The work will link actual commuters at the train station with virtual commuters on AMRA’s model railway layouts nationally. Through an interactive process conducted live and online, participants will discover a 1:87 scale idealised version of themselves, and will become a resident of a model railway layout elsewhere. Sam is a puppeteer and performance artist, and will be collaborating with live art practitioners Martyn Coutts, media artist Matt Gingold, and theatre director Ian Pidd for this creative development. (VIC)Video: 'I Think I Can', project in creative development, courtesy Sam Routledge, 2012.
Jason Sweeney will be investigating the cultural and social phenomena of ‘the crowd’ for this participatory performance and online project. Working with the public as performers, participants and audience, Jason and collaborators will be asking what future crowds will look and sound like.
The team includes creative producer, Martin Potter, choreographer Alison Currie, and interactive designers Nick Crowther and Amy Milhinch. They will develop interactive web and augmented reality prototypes; video and sound; public happenings, workshops and storyboards; remote communications and smartphone applications for networked community performance events. (SA)Video: Jason Sweeney discusses his practice and audience engagement, 2011 artist profile.
PARRANORMALCraig Walsh is developing this site-specific projection artwork driven by data and responsive to public waterways. The project will be developed in collaboration with the Australian Museum and software engineer/3D animator Steven Thomasson, to premier in the Parramatta River for ISEA2013.
PARRANORMAL interprets data collected from the river to present an algorithmic animated 3D river creature. Craig and collaborators will be researching data specific to the Parramatta River (such as salinity, temperature, oxygen, mercury, PH levels, water current flow), and develop 3D animations based on evolutionary processes of fish species. They will also explore approaches for community participation and contribution to the artwork.

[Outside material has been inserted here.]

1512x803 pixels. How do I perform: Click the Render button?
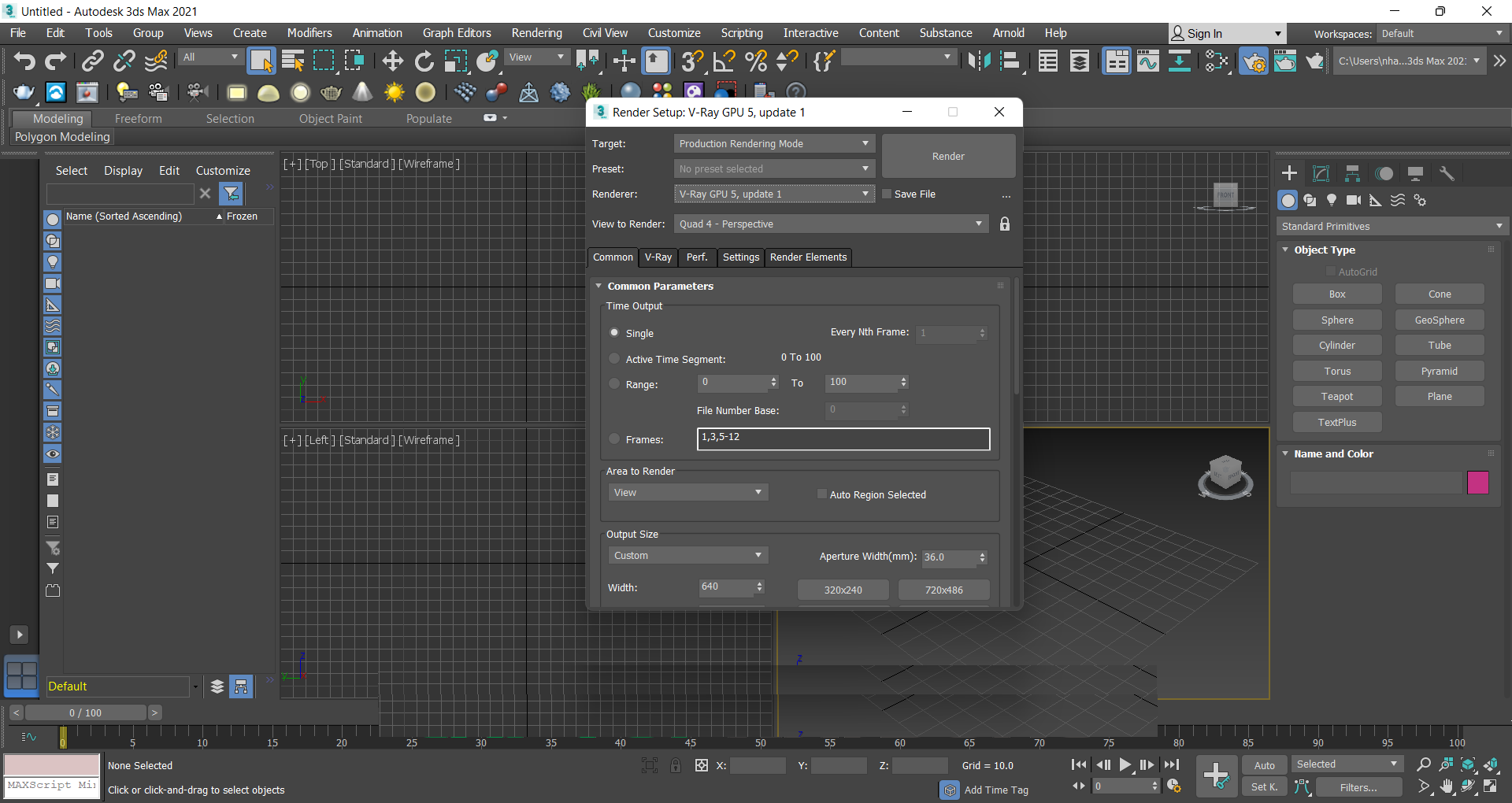[x=948, y=156]
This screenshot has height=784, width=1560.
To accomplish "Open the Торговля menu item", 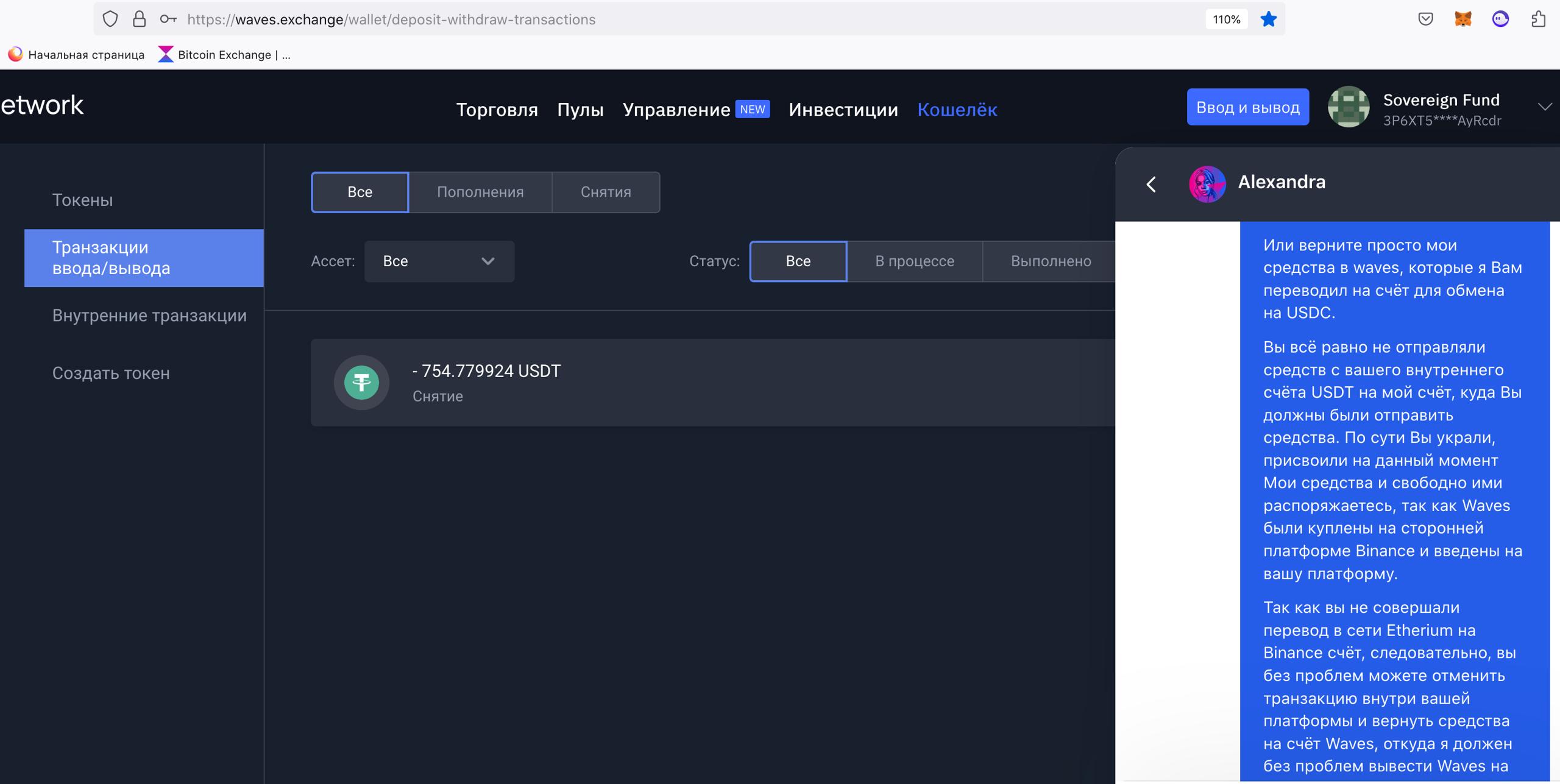I will (x=497, y=110).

This projection will initially appear as an embryonic organism in the river, with physical and behavioral characteristics evolving into a complex life-form, based on data collected during the exhibition. (NSW)
Craig Walsh, 'Classification Pending', 2007-present, Permanent public commission in Ipswich Parklands, Brisbane, Australia. View 7pm – 11 pm 7 days. 4 channel digital video projection. Photo courtesy Marc Grimwade and the artist.